Correspondance de Voltaire/1764/Lettre 5754

Correspondance : année 1764GarnierŒuvres complètes de Voltaire, tome 43 (p. 310-311).
5754. — À M. DE CHABANON[1].
Au château de Ferney, 2 septembre 1764.

Je vous dois, monsieur, de l’estime et de la reconnaissance, et je m’acquitte de ces deux tributs en vous remerciant avec autant de sensibilité que je vous lis avec plaisir[2]. Vous pensez en philosophe, et vous faites des vers en vrai poëte. Ce n’est pas la philosophie à qui on doit attribuer la décadence des beaux-arts. C’est du temps de Newton qu’ont fleuri les meilleurs poëtes anglais ; Corneille était contemporain de Descartes, et Molière était l’élève de Gassendi. Notre décadence vient peut-être de ce que les orateurs et les poètes du siècle de Louis XIV nous ont dit ce que nous ne savions pas, et qu’aujourd’hui les meilleurs écrivains ne pourraient dire que ce qu’on sait. Le dégoût est venu de l’abondance. Vous avez parfaitement saisi le mérite d’Homère ; mais vous sentez bien, monsieur, qu’on ne doit pas plus écrire aujourd’hui dans son goût qu’on ne doit combattre à la manière d’Achille et de Sarpédon. Racine était un homme adroit ; il louait beaucoup Euripide, l’imitait un peu (il en a pris tout au plus une douzaine de vers), et il le surpassait infiniment.
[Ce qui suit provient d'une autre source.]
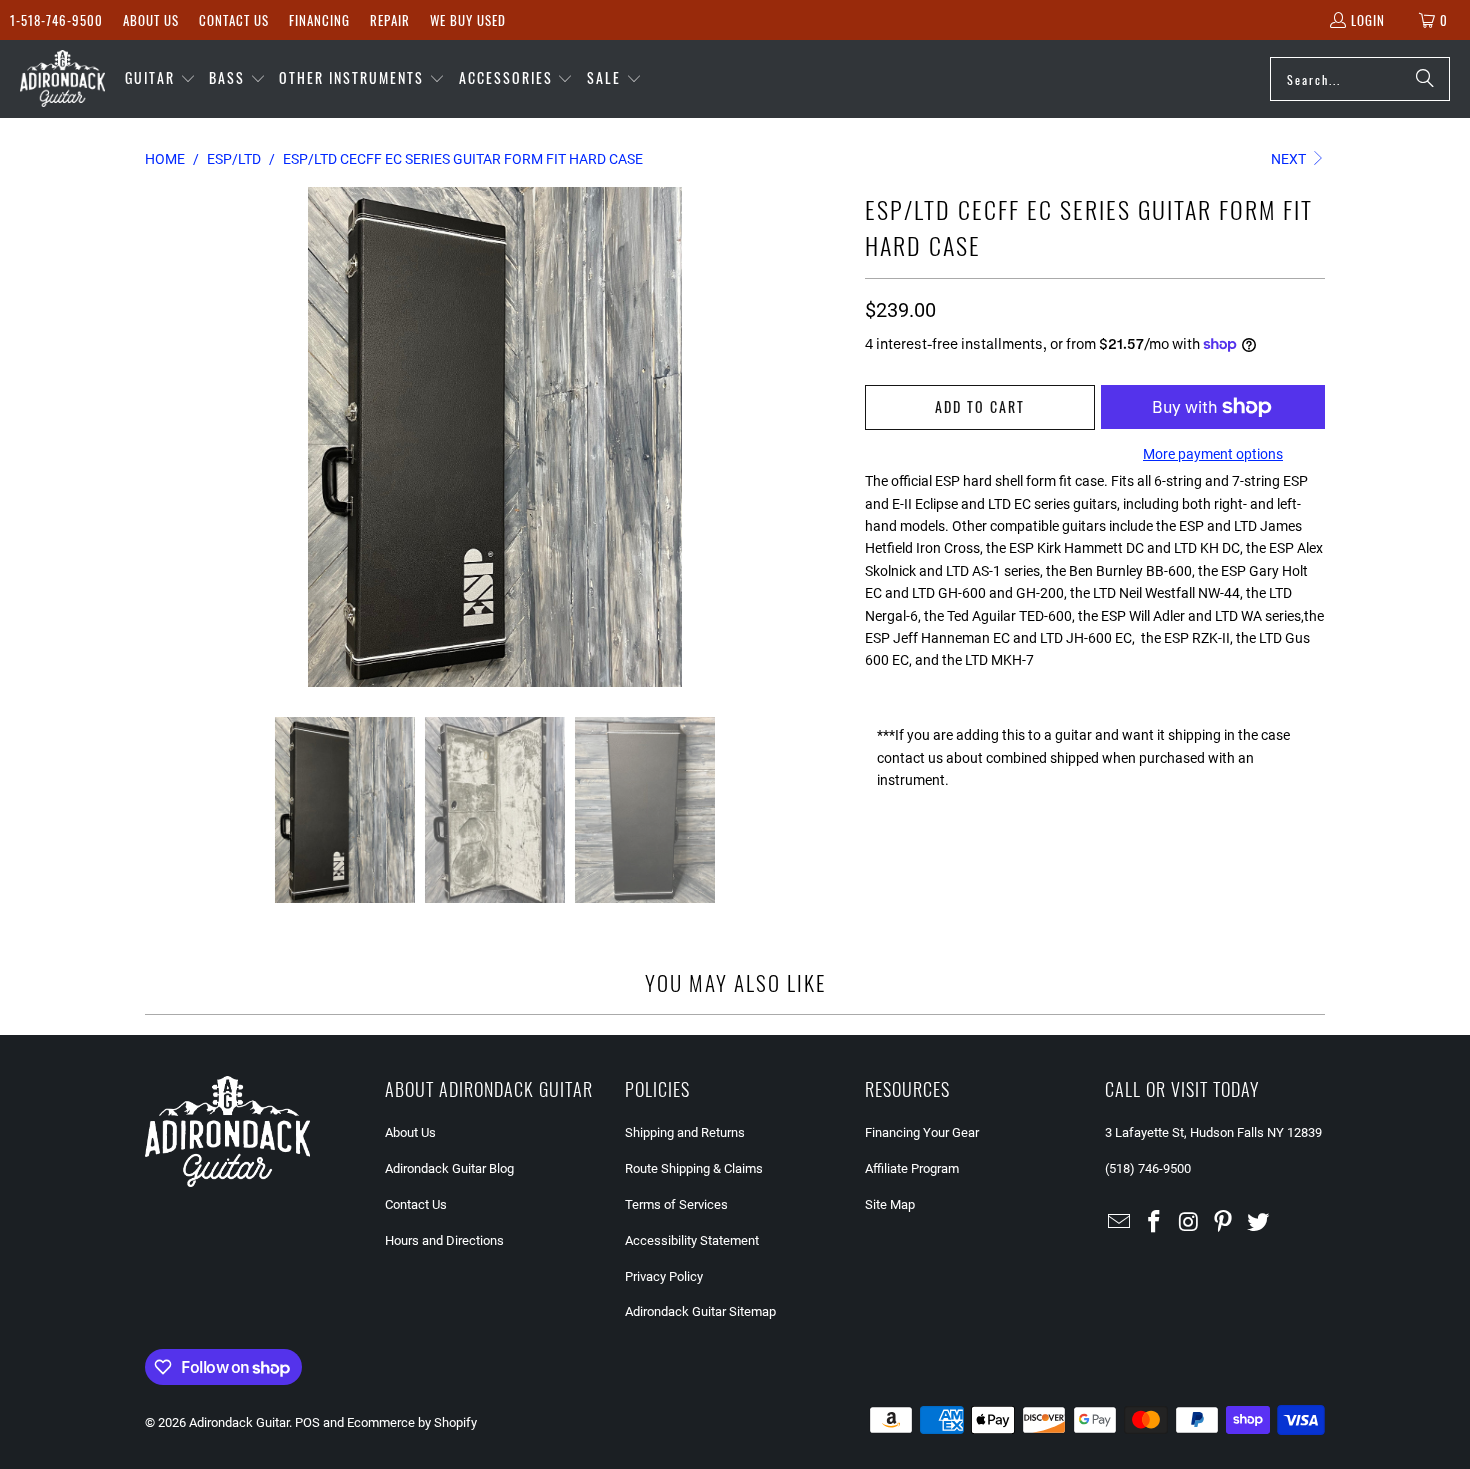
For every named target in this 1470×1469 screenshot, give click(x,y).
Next (1290, 159)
C’est qu’il a su se plier au goût, au génie de la nation un peu ingrate pour laquelle il travaillait ; c’est la seule façon de réussir dans tous les arts. Je veux croire qu’Orphée était un grand musicien ; mais s’il revenait parmi nous pour faire un opéra, je lui conseillerais d’aller à l’école de Rameau.

Je sais bien qu’aujourd’hui les Welches n’ont que leur opéra-comique : mais je suis persuadé que des génies tels que vous peuvent leur ramener le siècle de Louis XIV : c’est à vous de rallumer le reste du feu sacré qui n’est pas encore tout à fait éteint. Je ne suis plus qu’un vieux soldat retiré dans sa chaumière. Je souhaite passionnément que vous combattiez contre le mauvais goût avec plus de succès que nous n’avons résisté à nos autres ennemis. C’est avec ces sentiments très-sincères que j’ai l’honneur d être, monsieur, votre, etc.[3]

  1. Michel-Paul-Gui de Chabanon, né à Saint-Domingue, en 1730, membre de l’Académie française en 1780 ; mort le 10 juillet 1792.
  2. Chabanon avait envoyé à Voltaire son opuscule : Sur le sort de la poésie dans ce siècle philosophe, avec une dissertation sur Homère considéré comme poète tragique, et une tragédie en un acte intitulée Priam au camp d’Achille ; 1764, in-8o.
  3. Un catalogue d’autographes signale à la date du 4 septembre 1764 une lettre du duc de Biron, maréchal de France, gouverneur du Languedoc, à Voltaire.

    Il lui mande qu’il a fait sergent le garde-française Desrivières, qu’il lui avait recommandé.